## What the task asks
Each entry is to be given again word for word; images are dropped.

Data for processing Start Marker

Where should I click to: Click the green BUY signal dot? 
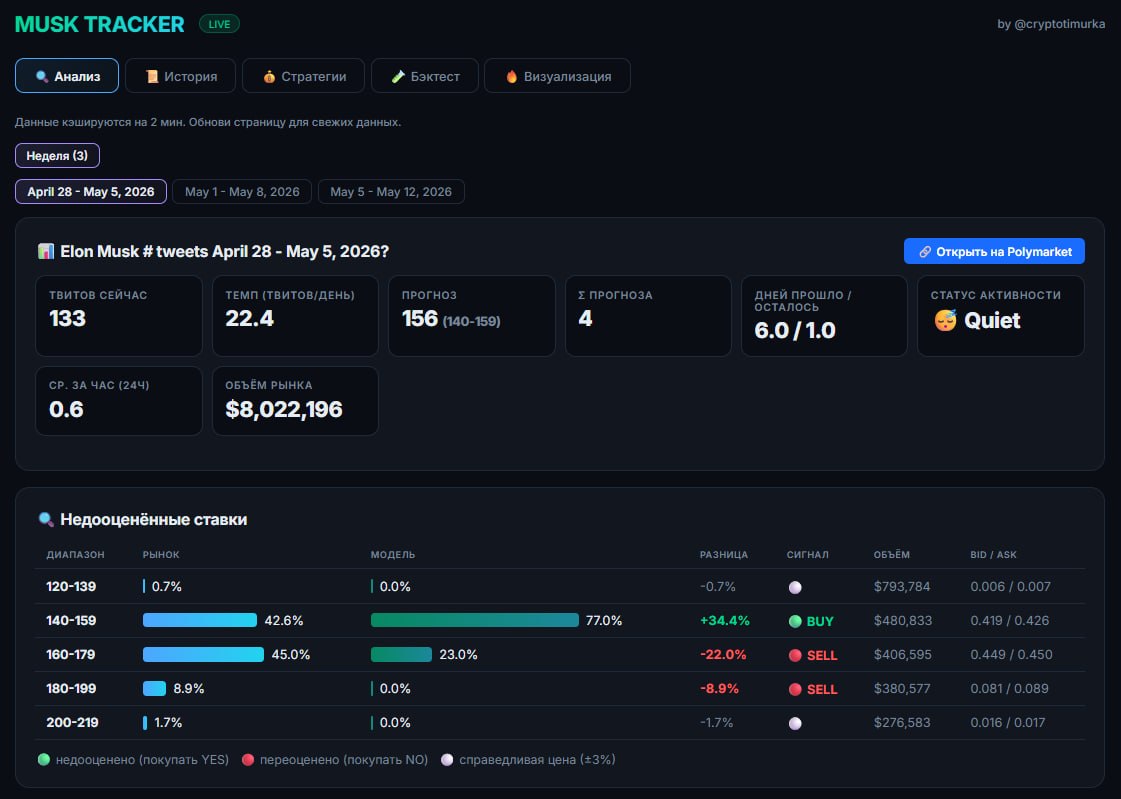(x=795, y=621)
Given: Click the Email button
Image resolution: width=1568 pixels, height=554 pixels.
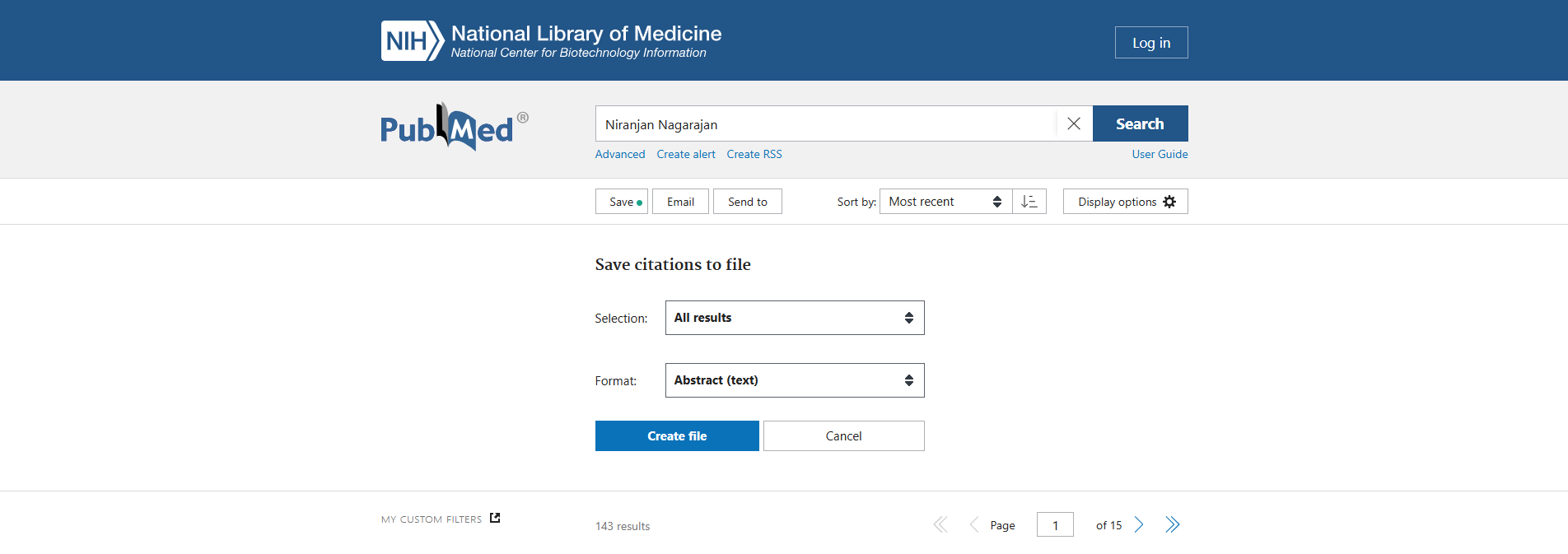Looking at the screenshot, I should tap(680, 202).
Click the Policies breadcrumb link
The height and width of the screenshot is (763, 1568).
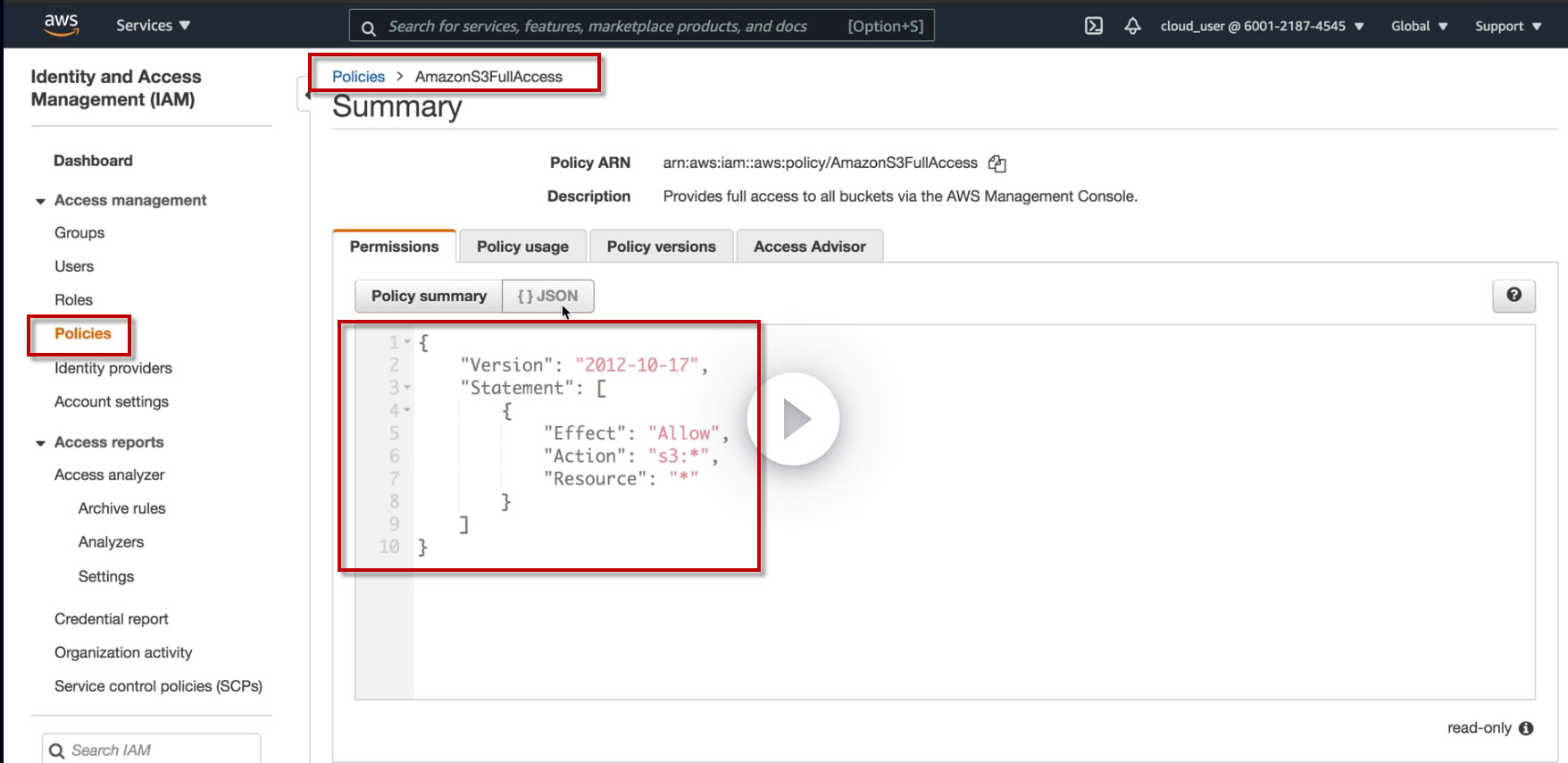(x=358, y=77)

Data for processing End Marker

## Solution to this task
Where should I click to: Click the green BUY signal dot? 
(x=795, y=621)
Given: Click the Email button
Image resolution: width=1568 pixels, height=554 pixels.
Looking at the screenshot, I should tap(680, 202).
Click the Policies breadcrumb link
The height and width of the screenshot is (763, 1568).
(x=358, y=77)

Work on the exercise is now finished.